Requer, pois, que se julgue nulo e de nenhum efeito o acórdão sub judice, por ofensa do caso julgado.
O MINISTÉRIO DA EDUCAÇÃO veio pronunciar-se pelo indeferimento do requerido, uma vez que não há qualquer nulidade a assacar ao acórdão aqui sub judicio, mormente por violação do caso julgado formado pela decisão de 1ª instância, pela simples razão que não se formou, tendo a decisão em que se estriba o aqui Requerente para arguir a nulidade do presente acórdão – incompetência do SEAE – sido proferida nessa instância em contrário da sua pretensão.
Colhidos os vistos legais, cabe decidir.
E, decidindo, dir-se-á que não procede a arguida nulidade do acórdão por alegado excesso de pronúncia (artº668º, nº1 d), segundo segmento).
Na verdade, e contrariamente ao que defende o Requerente, o acórdão recorrido não excedeu pronúncia sobre a questão que foi submetida à sua apreciação, em sede de recurso de revista excepcional e que era, no fundo, a de saber se o autor do acto aqui impugnado, o SEAE, era incompetente para aplicar penas disciplinares expulsivas, tal como decidira o acórdão do TCAN, objecto da revista.

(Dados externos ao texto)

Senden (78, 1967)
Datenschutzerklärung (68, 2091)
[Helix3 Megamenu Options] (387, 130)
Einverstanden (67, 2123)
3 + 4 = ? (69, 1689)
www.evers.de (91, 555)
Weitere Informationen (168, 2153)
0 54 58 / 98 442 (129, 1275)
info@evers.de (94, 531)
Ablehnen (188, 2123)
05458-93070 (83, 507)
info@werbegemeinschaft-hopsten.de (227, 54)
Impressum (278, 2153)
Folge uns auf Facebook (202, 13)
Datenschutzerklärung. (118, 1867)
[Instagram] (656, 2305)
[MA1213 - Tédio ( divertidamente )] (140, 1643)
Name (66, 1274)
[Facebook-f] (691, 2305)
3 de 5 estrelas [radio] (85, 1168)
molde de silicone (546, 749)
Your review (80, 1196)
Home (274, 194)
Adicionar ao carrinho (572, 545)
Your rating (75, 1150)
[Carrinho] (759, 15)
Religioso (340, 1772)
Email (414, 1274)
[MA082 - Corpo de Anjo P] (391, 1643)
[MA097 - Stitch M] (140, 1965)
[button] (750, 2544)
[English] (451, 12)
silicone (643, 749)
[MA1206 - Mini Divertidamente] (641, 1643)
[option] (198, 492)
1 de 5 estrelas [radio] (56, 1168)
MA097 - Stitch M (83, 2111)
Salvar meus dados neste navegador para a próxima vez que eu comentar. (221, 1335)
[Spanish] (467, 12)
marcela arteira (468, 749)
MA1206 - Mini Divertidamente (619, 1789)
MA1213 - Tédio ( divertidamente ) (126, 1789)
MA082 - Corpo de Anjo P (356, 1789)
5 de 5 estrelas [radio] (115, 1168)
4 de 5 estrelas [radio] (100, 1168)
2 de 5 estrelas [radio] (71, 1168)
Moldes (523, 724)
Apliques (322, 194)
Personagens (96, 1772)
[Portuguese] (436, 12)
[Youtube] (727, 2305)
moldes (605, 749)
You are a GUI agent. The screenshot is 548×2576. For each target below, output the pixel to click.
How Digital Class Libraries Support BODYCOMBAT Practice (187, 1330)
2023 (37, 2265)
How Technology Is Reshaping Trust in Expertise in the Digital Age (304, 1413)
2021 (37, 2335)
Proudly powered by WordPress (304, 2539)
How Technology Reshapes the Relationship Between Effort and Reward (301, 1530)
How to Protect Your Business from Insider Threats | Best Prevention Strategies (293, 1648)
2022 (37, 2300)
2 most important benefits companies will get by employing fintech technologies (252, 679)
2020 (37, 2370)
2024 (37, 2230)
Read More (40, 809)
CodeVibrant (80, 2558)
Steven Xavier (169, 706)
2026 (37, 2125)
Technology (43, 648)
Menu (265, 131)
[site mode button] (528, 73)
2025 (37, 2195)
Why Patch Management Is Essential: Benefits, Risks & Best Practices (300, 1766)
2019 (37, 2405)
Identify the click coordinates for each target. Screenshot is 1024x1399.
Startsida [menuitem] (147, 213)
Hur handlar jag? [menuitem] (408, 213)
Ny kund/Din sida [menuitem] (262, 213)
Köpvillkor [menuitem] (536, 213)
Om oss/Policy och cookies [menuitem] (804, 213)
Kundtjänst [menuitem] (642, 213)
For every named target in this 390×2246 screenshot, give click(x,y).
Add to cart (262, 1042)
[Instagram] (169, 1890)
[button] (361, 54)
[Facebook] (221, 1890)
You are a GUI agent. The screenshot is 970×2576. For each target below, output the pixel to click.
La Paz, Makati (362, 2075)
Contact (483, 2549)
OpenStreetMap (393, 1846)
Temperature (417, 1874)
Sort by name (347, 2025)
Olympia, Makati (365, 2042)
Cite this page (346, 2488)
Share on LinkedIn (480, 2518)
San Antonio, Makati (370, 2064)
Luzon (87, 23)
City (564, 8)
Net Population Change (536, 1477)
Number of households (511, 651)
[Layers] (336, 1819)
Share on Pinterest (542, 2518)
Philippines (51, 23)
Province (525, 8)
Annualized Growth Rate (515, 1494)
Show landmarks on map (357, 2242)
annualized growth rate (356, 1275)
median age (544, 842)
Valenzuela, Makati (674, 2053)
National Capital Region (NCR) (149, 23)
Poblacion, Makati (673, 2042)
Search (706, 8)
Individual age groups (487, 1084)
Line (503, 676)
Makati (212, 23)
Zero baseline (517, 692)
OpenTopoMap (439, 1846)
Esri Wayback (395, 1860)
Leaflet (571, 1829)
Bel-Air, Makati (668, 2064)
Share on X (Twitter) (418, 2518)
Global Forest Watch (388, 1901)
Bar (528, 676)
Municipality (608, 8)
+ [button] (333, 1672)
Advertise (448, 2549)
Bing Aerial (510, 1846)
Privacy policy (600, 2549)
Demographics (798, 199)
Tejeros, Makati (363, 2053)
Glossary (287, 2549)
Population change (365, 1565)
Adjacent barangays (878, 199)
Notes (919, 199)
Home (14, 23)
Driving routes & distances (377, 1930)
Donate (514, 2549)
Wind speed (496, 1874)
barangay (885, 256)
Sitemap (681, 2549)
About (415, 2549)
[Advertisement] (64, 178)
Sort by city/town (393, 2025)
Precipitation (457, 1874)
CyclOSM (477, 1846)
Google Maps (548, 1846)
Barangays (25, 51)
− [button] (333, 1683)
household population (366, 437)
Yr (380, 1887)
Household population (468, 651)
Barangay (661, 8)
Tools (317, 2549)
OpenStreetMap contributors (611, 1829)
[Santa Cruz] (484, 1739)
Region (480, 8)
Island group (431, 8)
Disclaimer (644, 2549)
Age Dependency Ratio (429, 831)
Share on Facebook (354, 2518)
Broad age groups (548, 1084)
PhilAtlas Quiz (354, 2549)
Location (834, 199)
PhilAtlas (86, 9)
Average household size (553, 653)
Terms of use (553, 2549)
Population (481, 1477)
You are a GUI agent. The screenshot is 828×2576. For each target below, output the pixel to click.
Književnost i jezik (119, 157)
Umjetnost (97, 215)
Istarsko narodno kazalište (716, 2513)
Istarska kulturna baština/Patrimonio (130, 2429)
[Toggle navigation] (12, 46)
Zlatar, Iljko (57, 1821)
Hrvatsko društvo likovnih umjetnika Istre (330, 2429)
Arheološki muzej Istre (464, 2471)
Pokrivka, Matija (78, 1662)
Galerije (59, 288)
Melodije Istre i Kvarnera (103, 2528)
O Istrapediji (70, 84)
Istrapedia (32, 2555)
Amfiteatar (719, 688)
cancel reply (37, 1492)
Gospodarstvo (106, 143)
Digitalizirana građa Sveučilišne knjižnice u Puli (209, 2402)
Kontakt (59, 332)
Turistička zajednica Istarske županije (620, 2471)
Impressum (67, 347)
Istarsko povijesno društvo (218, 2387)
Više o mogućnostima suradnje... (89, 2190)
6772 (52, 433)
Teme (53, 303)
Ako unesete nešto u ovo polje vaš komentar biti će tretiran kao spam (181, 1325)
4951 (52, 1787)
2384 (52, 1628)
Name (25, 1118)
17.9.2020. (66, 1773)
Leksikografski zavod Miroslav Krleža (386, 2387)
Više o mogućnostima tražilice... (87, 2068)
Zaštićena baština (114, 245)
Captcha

Era, pois, a alegada incompetência do autor do acto impugnado, a questão objecto da revista.
Ora, essa questão foi julgada improcedente na primeira instância, por se ter considerado que a lei, mais precisamente o artº 17º, nº4 do ED/84, conferia aos membros do Governo e, portanto, ao SEAE, competência exclusiva nessa matéria.
Já a 2ª Instância julgou essa questão procedente por considerar que o SEAE não tinha essa competência e que o acto de delegação aqui em causa também não lha conferia, por isso, revogou a decisão de 1ª Instância e anulou o acto impugnado, por incompetência do seu autor, acórdão que foi objecto da revista excepcional apreciada pelo acórdão do STA, ora arguido de nulo.
Portanto, sobre a questão colocada ao tribunal de revista da incompetência do autor do acto não se formou qualquer caso julgado em 1ª Instância, uma vez que essa questão foi objecto de recurso para o TCAN, aliás, interposto pelo aqui Requerente, sendo para o efeito, de todo irrelevante, contrariamente ao que alega o Requerente, que o Ministério da Educação não tenha contra-alegado nesse recurso.
É certo que, como observa o Requerente, a sentença da 1ª Instância, na sua fundamentação, não deixou de referir que a aplicação da pena disciplinar ao Autor não poderia ser levada a cabo através do acto de delegação aqui em causa por os serviços do IGE não terem competência para aplicar penas disciplinares, mas como resulta claro dessa sentença, a mesma não retirou daí qualquer consequência, nem podia retirar, uma vez que concluiu pela competência própria do SEAE nessa matéria e, portanto, pela desnecessidade de qualquer acto de delegação. Ora, o caso julgado forma-se pela decisão e pelos fundamentos em que a mesma assenta e não por eventuais pronúncias a latere, que não fundamentaram essa decisão.
Termos em que improcede a arguida nulidade do acórdão recorrido.
Custas pelo Requerente.
Lisboa, 28 de Março de 2012. – Fernanda Martins Xavier e Nunes (relatora) – Américo Joaquim Pires Esteves – Alberto Augusto Andrade de Oliveira.